Some password generators create only pronounceable non-words to help users remember them. However, remember that users tend to write down hard-to-remember passwords, and this creates its own security vulnerability. Clearly, the users should be aware of this risk, and a user who loses a password should be made accountable for the danger.
Limits on Log-In Attempts
This prevents "guessing" by hackers, but it also creates a problem for administrators, especially in a 24x7 networked environment. If a user loses access during off-hours, there must be some method for resetting the password and obtaining the new version without security administrator intervention.
Users can be instructed, or the system can force them, to select passwords with a certain minimum length and/or with special characters that are unrelated to their user ID and not in an online dictionary.
This technique makes passwords more difficult to guess.
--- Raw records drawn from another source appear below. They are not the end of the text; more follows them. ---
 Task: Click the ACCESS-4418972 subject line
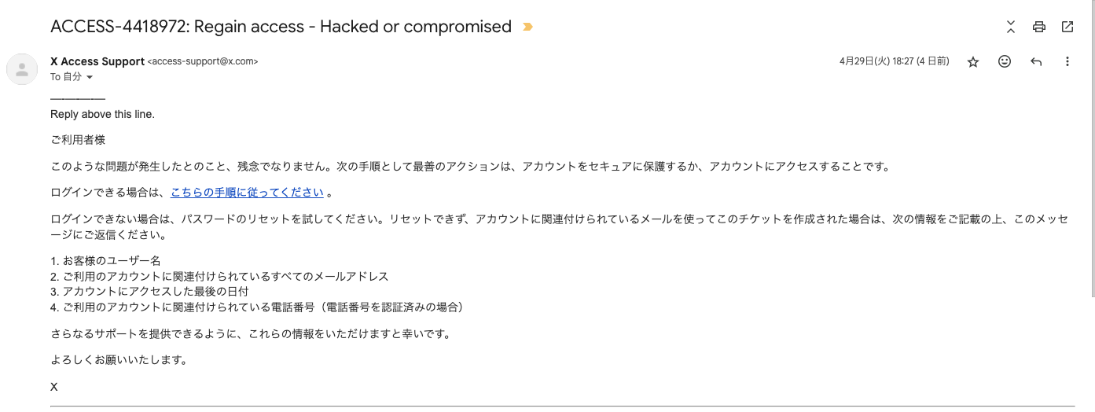tap(281, 27)
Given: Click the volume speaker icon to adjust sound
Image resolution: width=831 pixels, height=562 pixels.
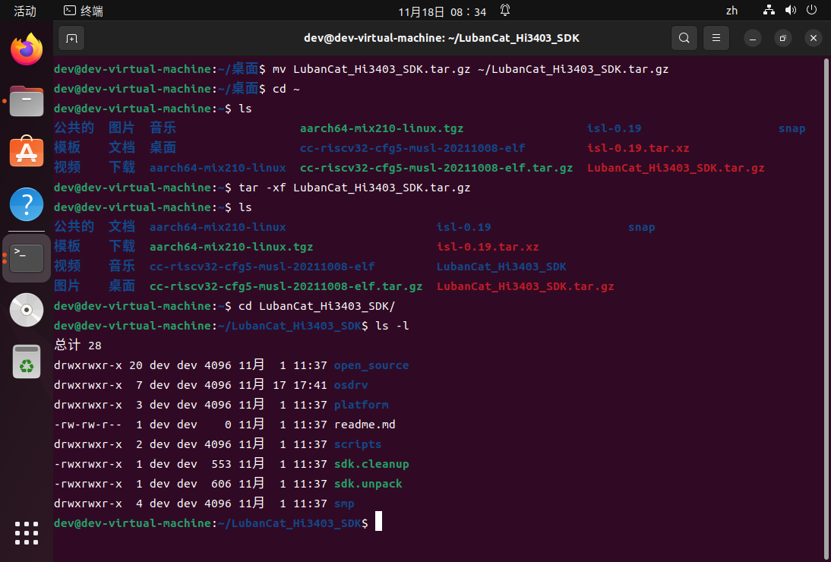Looking at the screenshot, I should 791,10.
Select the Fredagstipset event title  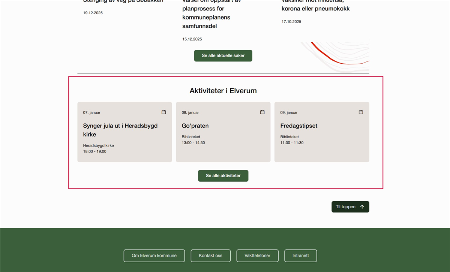pyautogui.click(x=299, y=126)

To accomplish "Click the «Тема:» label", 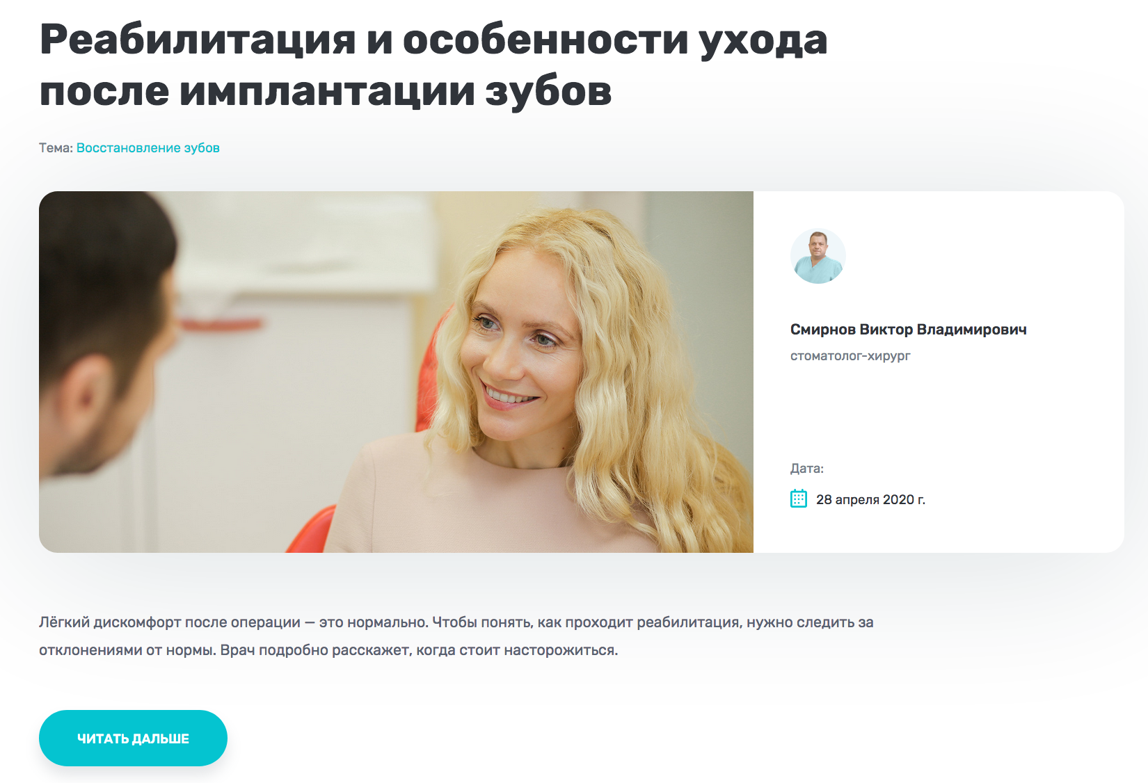I will coord(56,147).
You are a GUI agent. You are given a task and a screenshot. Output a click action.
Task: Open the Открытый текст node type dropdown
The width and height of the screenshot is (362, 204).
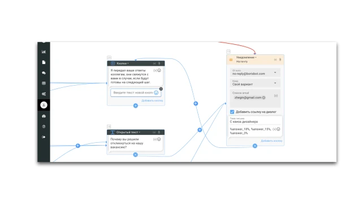128,132
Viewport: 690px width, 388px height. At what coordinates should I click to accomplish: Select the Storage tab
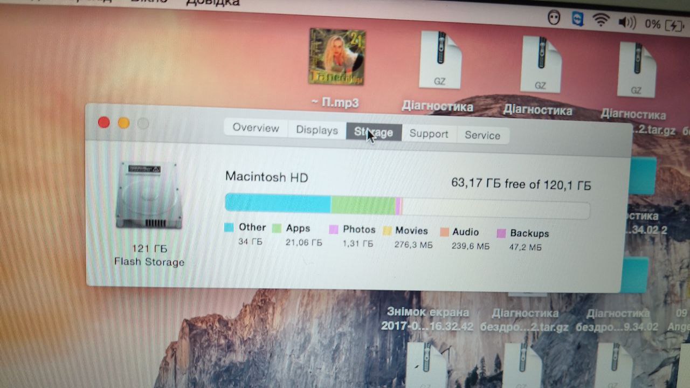coord(374,133)
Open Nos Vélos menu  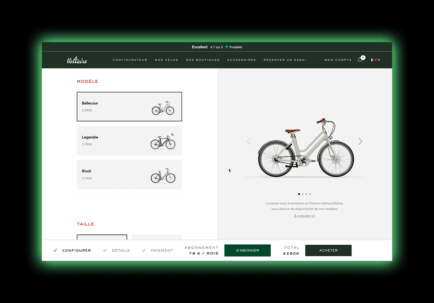[166, 60]
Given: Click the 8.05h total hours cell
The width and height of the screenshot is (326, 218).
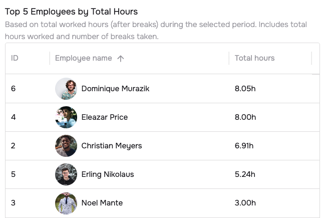Looking at the screenshot, I should pyautogui.click(x=245, y=89).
Unfortunately, it also makes the password more likely to be written down.
Periodic Password Change Requirements
Users can be required to periodically change their passwords. This requirement can reduce the damage done by stolen passwords and can make brute force attempts to break into systems more difficult. However, if you require password changes too frequently, you stand the chance of irritating users, who must readjust their "special knowledge" of passwords to perform their routine jobs.
Password File Protection
This technique involves using a method of access control to mitigate the loss of password files. One of IBM's key enterprise-level solutions is single sign-on, which enables an individual to use one user ID and password to access multiple systems in the network. This is, in essence, a password file/database system that consolidates user IDs, passwords, and access control into an encrypted management system. Other systems exist for different operating systems, too. Access control and one-way encryption can even be used to protect these password files/databases.
For more information about single sign-on and encryption, see Carol Woodbury's three-part series on this topic, starting here and ending in this issue of MC Mag Online.
Most analysts agree that security systems will ultimately evolve toward more cost-effective methods of biometric authentication. However, that transformation is still quite a ways away. Retinal scanners and fingerprint recognition systems--though existing in the most secure environments--are still much too expensive for common business use. DNA matching for security is still in the realm of sci-fi. So, until biometric technology becomes cost-effective, our computer security systems will continue to rely upon basic password authentication techniques.
As a result, thwarting the Ali Baba Syndrome of escaped passwords will also continue to be the priority of most security administrators well into the future. As new hacking techniques and virus infections spread through our connected systems, mitigating their impact will likewise occupy more and more attention.
Keep Ali Baba at Bay!
Ali Baba was a simple woodcutter who overheard a couple of magic words. With that power, he overthrew the regime of the 40 thieves and grew rich beyond his dreams. Make certain you are protecting your systems from the Ali Baba Syndrome. Strengthen your password security, build user awareness of the risks, and mitigate your exposure with time-tested password security techniques.
Thomas M. Stockwell is Editor in Chief of MC Press Online, LP.